Initiative pour la Recherche de la Vérité sur l’Assassinat de Chokri Belaïd, lancée le 25 avril par plusieurs personnalités nationales (juristes, journalistes, artistes, activistes de la société civile). C’est une initiative contre l’oubli et contre toutes les tentatives de marginalisation de cette affaire. Nous en faisons une cause centrale car il n’y aura pas transition démocratique avec un assassinat politique non élucidé. L’IRVA tient à participer à l’établissement de la vérité à travers les appels à témoins, les recueils de témoignages et la mise en perspective de ce crime dans l’histoire récente de la Tunisie. Elle veut veiller à ce que l’enquête soit menée de façon indépendante, impartiale, objective et exhaustive. Elle entend garantir que les résultats obtenus soient rendus publics et que les responsables de ce crime comparaissent devant la justice conformément aux standards internationaux du procès. Elle s’engage à diffuser l’information par la constitution de dossiers et l’utilisation de tous les supports accessibles pour rendre disponible les informations et données collectées. Elle compte initier et soutenir des actions en justice à tous les niveaux (national et le cas échéant régional et international). Elle va entreprendre les actions nécessaires afin de sensibiliser et mobiliser les organisations et personnalités nationales et internationales.

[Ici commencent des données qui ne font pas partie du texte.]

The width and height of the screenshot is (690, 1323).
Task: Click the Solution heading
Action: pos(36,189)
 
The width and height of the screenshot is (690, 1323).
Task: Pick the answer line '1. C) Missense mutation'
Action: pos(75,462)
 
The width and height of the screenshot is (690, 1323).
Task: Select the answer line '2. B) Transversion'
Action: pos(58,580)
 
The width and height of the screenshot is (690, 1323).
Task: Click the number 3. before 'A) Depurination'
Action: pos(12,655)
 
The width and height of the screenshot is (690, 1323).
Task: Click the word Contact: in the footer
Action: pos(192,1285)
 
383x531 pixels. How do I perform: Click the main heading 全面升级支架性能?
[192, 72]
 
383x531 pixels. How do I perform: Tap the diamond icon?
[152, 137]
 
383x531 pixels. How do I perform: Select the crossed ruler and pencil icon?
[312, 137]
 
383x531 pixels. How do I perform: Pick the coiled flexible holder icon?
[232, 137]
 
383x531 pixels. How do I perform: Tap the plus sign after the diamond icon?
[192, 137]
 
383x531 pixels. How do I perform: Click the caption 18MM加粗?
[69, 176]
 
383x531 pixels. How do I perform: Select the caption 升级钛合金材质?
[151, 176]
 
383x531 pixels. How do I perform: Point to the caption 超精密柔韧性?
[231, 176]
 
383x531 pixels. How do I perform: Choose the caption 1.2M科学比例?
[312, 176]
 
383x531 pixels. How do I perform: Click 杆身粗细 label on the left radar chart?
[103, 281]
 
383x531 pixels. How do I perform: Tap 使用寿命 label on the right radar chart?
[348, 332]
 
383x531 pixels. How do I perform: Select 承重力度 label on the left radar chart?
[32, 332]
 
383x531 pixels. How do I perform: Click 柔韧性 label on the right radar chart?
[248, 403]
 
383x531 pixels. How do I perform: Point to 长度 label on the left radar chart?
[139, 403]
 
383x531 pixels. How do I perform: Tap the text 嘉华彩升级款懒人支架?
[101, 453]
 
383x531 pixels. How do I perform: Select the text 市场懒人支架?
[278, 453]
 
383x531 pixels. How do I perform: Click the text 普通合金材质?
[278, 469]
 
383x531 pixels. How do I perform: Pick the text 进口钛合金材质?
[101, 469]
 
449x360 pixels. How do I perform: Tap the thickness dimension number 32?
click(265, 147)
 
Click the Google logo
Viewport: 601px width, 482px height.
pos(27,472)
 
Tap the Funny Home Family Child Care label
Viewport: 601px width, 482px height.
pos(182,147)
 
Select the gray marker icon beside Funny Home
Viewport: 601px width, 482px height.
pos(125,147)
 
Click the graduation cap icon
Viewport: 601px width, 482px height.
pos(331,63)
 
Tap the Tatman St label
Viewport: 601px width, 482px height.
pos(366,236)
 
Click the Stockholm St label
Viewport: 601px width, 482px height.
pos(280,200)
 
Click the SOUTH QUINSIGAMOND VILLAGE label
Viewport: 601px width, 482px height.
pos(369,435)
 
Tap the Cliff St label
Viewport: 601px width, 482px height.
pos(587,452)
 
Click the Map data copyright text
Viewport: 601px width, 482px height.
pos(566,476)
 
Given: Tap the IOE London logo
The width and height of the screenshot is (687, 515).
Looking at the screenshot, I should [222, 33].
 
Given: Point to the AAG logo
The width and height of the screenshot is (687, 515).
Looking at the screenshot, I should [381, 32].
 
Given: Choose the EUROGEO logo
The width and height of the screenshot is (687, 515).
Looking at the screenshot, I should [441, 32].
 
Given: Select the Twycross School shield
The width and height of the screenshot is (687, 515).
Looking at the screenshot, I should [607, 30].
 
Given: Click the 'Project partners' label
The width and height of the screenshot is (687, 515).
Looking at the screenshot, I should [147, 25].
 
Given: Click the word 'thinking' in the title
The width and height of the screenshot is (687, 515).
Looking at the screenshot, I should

Quelle est la situation de l’instruction, 96 jours après la date de l’assassinat?

 

L’instruction continue d’être marquée par une lenteur et une tiédeur effrayantes, sans parler des nombreuses zones d’ombre touchant à des éléments centraux de l’investigation, tels que l’analyse balistique, le recensement des appels téléphoniques, la négligence de certaines pistes pourtant mentionnées par la défense, ou même la diffusion tardive et d’une manière restreinte des portraits des suspects. La voiture a été déplacée en un temps record sans qu’un travail de base ne soit fait sur le lieu du crime. Nous avons l’impression que tout ce qui a été entrepris par l’instruction était une conséquence directe de la pression de la famille, du comité de défense des avocat·e·s et de la société civile. La convocation de certains témoins/suspects n’a eu lieu qu’après plusieurs pressions de notre part.

 

 

Comment pourrais-tu qualifier la volonté politique de ce gouvernement dans la gestion de l’instruction?

 

Dès le début, le dossier a été confié aux services de l’anti-terrorisme, sauf que quelques jours après il a été transféré à la criminelle, sans aucune justification. Et le responsable de la criminelle n’est nul d’autre que l’ex-responsable de la sécurité de l’aéroport, qui a suscité divers questionnements autour de sa «neutralité» vu qu’il serait considéré comme un maillon fort de l’appareil du parti Ennahdha. De nombreux membres de la criminelle ont ainsi été mutés.

 

 

Quelle est la responsabilité du parti Ennahdha et/ou de la troïka dans cet assassinat?

 

Je suis juriste et je ne peux pas me permettre d’avancer des accusations sans preuves, même si aujourd’hui de nombreux éléments pourraient mettre en cause des cadres et des membres d’Ennahdha. Par contre, les partis au pouvoir portent l’entière responsabilité politique et même pénale de cet assassinat, puisque le gouvernement a refusé l’octroi d’une protection à Chokri. En plus, le parti Ennahdha a tout fait pour qu’il soit une cible désignée suite aux interventions incendiaires de plusieurs de ses dirigeants contre lui. De surcroît, politiquement, la responsabilité des islamistes au pouvoir est démontrée et à plusieurs titres, surtout qu’aucune action n’a été entreprise à l’encontre des responsables des appels au meurtre de Chokri, à l’encontre des agressions qui le visaient et qu’ont subies par des mi­li­tant·e·s du Front Populaire et du Parti unifié des patriotes démocrates lors de différents meetings.

 

 

Pourrais-tu nous faire un petit topo de la situation actuelle en Tunisie?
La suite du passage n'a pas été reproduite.